His return journey on Soyuz TM-5 was fraught with difficulty. A technical problem delayed the landing by a day, leaving Momand and Lyakhov stranded in cramped conditions with dwindling food and oxygen supplies. The incident was widely reported at the time.
Momand's Background and Statements
An Associated Press report from 1988 noted that Momand (then spelled Mohmand) had previously flown hundreds of attack missions as part of a joint Soviet-Afghan effort to quell an insurgency. Before his launch, he told Sovietskaya Rossiya that the space mission would help identify Afghanistan's mineral resources, assess hydroelectric potential, and study glaciers and earthquake risks.
In a televised message from orbit, Momand addressed his fellow citizens, saying that violence cannot be seen from outer space. "I would like to believe that such will be the situation on the land inhabited by my brothers and sisters, on the land of our fathers and mothers who have suffered so much during the years of the war," he said, according to the AP.

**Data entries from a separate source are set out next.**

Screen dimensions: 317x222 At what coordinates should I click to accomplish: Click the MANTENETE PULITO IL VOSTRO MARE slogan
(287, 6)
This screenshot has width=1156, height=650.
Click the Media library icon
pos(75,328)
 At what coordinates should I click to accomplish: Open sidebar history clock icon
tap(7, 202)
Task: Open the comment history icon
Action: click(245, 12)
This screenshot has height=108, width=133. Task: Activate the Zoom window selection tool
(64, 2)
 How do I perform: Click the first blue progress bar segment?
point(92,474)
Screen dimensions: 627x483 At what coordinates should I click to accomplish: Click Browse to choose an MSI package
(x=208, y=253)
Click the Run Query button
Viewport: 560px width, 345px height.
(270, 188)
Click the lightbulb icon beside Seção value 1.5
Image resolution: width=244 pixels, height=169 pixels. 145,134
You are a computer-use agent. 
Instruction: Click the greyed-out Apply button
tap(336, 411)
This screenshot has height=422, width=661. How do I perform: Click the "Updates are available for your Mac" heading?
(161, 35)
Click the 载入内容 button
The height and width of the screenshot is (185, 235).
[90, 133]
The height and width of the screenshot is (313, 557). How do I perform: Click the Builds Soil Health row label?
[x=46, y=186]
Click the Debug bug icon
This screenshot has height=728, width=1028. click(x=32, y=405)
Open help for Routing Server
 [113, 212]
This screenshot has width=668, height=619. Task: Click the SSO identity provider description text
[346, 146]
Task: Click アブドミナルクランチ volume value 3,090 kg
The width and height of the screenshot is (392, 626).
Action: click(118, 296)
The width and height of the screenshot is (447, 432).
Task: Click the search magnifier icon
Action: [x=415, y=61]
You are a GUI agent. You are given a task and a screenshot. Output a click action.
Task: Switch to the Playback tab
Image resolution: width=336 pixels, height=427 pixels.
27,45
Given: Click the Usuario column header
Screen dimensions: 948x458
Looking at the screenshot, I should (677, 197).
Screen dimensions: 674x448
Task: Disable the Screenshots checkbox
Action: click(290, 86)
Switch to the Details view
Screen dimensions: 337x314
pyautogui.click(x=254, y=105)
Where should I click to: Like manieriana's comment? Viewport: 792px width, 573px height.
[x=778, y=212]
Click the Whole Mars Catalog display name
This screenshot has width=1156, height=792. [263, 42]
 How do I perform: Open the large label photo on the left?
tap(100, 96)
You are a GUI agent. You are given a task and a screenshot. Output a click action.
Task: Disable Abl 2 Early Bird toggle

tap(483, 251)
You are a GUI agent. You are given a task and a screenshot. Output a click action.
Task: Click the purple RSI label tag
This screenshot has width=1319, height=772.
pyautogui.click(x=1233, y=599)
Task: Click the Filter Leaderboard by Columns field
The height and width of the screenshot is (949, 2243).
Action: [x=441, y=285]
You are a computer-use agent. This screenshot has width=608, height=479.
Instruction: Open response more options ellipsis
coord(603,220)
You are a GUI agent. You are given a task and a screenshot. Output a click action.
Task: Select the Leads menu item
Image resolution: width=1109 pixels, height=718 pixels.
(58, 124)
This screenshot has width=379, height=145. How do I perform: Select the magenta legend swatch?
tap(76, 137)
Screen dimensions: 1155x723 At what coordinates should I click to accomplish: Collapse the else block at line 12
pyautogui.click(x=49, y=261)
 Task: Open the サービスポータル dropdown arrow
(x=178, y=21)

During his mission, Momand carried and read from the Qur'an, a moment that Ghani said introduced Afghanistan to the world "with national colors and national words" and presented its Islamic identity to the cosmos. Ghani added, "His nine days on the Mir space station made Afghans forget the bitterness of the civil wars of 1988 and the rest of that decade."
Early Life and Legacy
Momand was born in Ghazni province's Andar district in southeastern Afghanistan. He trained at military academies in Afghanistan and the Soviet Union. His death has been met with sorrow across Afghanistan, where he is remembered as a national hero. Funeral and memorial arrangements have not been announced. Momand is survived by his wife, two daughters, and a son.